TC, LDL, and TG levels were significantly higher (at 25.2, 36.5, and 32.8 mg/dL, respectively) in participants with hypertension than in participants with normal blood pressure. HDL levels were significantly lower in hypertensive participants (56.9 vs. 64.6 mg/dL). The study by Chruściel et al. indicated that elevated systolic blood pressure significantly correlates with HDL cholesterol levels among young adults [
12]. A study of a population from Bangladesh showed that serum levels of TC, TG, and LDL were higher, while HDL levels were lower, in hypertensive individuals compared to those with normal blood pressure, which was statistically significant [
20]. This is confirmed by the study by Chen and Cheng, which showed that in the lipid profiles, total cholesterol, low-density lipoprotein cholesterol (LDL-c), and non-HDL-c were higher in the hypertensive population (
p < 0.001) [
31].
Participants with abnormal TC levels had an almost six-fold higher risk of hypertension than those with acceptable TC levels (OR = 5.89).
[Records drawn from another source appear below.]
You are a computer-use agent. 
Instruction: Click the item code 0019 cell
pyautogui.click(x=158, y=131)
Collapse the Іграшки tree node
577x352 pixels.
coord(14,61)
Elevated LDL and TG levels contributed to an increased risk of hypertension (OR = 5.38 and 9.75, respectively). The study by Xi et al. confirms that being male, living in urban areas, smoking, and being obese, as well as central obesity, hypertension, and diabetes, are positively correlated with dyslipidemia; alcohol consumption was associated with a lower risk of dyslipidemia [
32]. Diabetes, higher BMI, reduced levels of physical activity, and increased waist circumference also contributed significantly to the risk of hypertension [
21]. Elevated systolic, diastolic, and LDL blood pressures of young US adults were associated with an increased risk of cardiovascular disease in later life [
11]. Men were more likely to be hypertensive (OR = 1.23), and those with hyperglycemia had a 2.83 times higher risk of hypertension. The chance of hypertension increased significantly with the severity of obesity [
33].
Hypercholesterolemia is an asymptomatic disorder that occurs years before the onset of myocardial infarction, stroke, or sudden cardiovascular death. Detection of hypercholesterolemia in young adulthood is one of several important steps, along with smoking cessation, blood pressure control, diet education, and exercise promotion, that can be taken in the primary prevention of cardiovascular disease [
34]. According to the study by Sesso et al., the baseline lipid levels, especially HDL-C and non-HDL-C, and the TC/HDL-C ratio are associated with an increased risk of hypertension [
9]. In the prevention and control of hypertension, attention should be paid to the control of lipid metabolism [
35].
A limitation of our study is that the small study group does not consider the effects of variation in the lipid profile due to diet, physical activity, or medication.